Can Google spot pot?

Aug. 1, 2009

          Recent news headlines touted "Google Earth leads to 16 arrests for marijuana."

     The story claimed the Narcotics Unit of the police in Switzerland used Google Earth to find the addresses of two farmers thought to be part of a drug ring. It goes on to say as Google zeroed in on the fields, police were able to "clearly see a large plantation of marijuana being grown," an area measuring 7,500 square meters. "With this evidence in hand the Swiss police were able to shut down the drug ring and ended up arresting 16 individuals and stopping their million-dollar illegal business," states the AP report.

     Is this possible? Could Google Earth potentially be the next tool in drug enforcement?

     Not likely, say drug enforcement officials.
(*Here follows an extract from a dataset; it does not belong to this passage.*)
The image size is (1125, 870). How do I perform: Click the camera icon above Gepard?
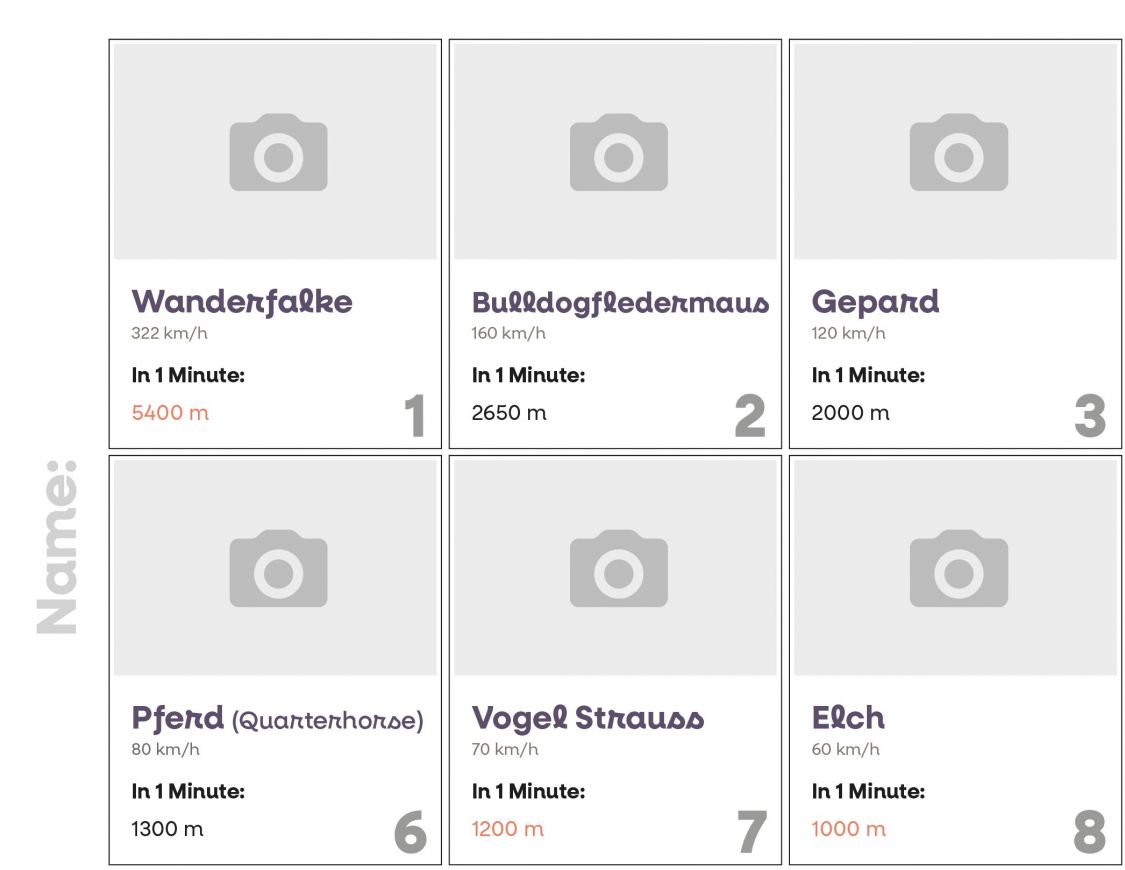coord(958,152)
     "Google Earth is about a year behind in times, so you wouldn't have enough probable cause to write a search warrant, and it isn't that clear unless you're looking at a monster garden," says Sgt. Wayne Hanson of the Humboldt County Sheriff's Department Drug Enforcement Unit in California. Hanson has been in law enforcement for 25 years and has acted as sergeant in charge of the marijuana unit since 2000. His agency serves about 50 warrants for marijuana cultivation per year — both indoors and outdoors. While Google and similar tools simply can't be used to identify marijuana on the ground, Hanson says his agency does sometimes use it to locate structures that may used in conjunction with grow operations, such as houses or abandoned buildings. In fact, he reports more people are moving the plants indoors and going to new extremes to hide them.

     Werner Benz, head of the media office for the Zurich State Police, set the record straight regarding Google's link to the drug arrests. It turns out the above story was misquoted. Benz maintains Lt. Senior Grade Norbert Klossner told an AP journalist last year that the plantation could still be viewed on Google Earth, and adds that Zurich does not work with satellite pictures in connection with drug operations.
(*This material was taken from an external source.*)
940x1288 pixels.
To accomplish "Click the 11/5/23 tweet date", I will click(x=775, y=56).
     Despite the abundance of technology in other areas of law enforcement, Sgt. Dennis Basley of the Racine County (Wis.) Sheriff's Department says the most useful tools to detect marijuana fields continues to be a combination of low-tech tactics including "[anything from] tip-offs and farmers finding it in their fields, to nighttime suspicious activity in agricultural areas." Basley goes on to say local hunters have stumbled upon a plant or two, and oftentimes persons in an unrelated marijuana case will simply inform on someone else.
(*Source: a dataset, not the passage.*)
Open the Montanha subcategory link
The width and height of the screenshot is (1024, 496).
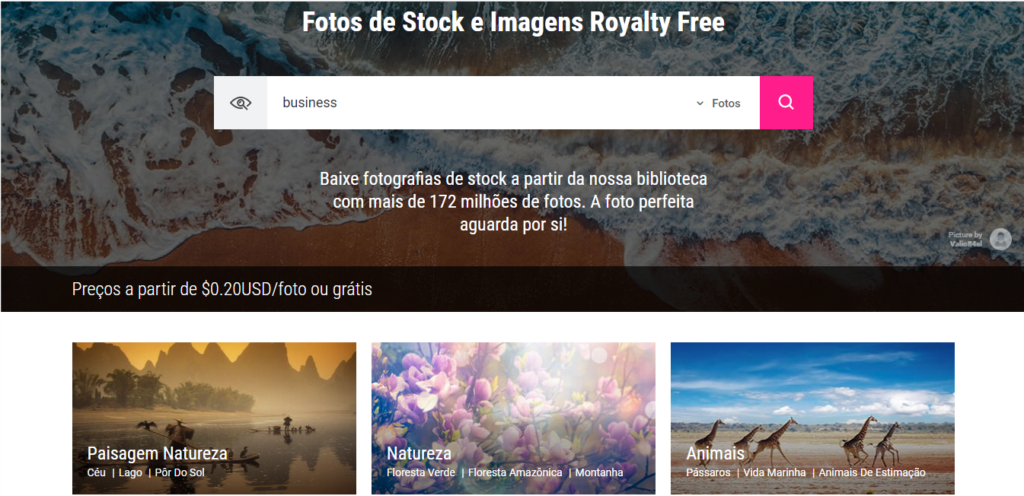tap(599, 473)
     Could such misleading reports work to thwart growers, nonetheless? Maybe, depending on a person's knowledge of satellite imagery — or their level of paranoia. But hearsay and fly-over choppers, like those used regularly in Humboldt County, still prove to be king in DEA investigations.

     Though the military has toyed with things like heat signal technology to aid in investigations, it turns out nothing beats the prowess of an individual trained to identify fields of cannabis dappled amidst a changing landscape.

     "There's no technology other than the human eye flying in a helicopter to spot marijuana hidden underneath the brush and the trees," says Hanson. "We're open to new ideas, but there's nothing space-age out there for identifying marijuana plants."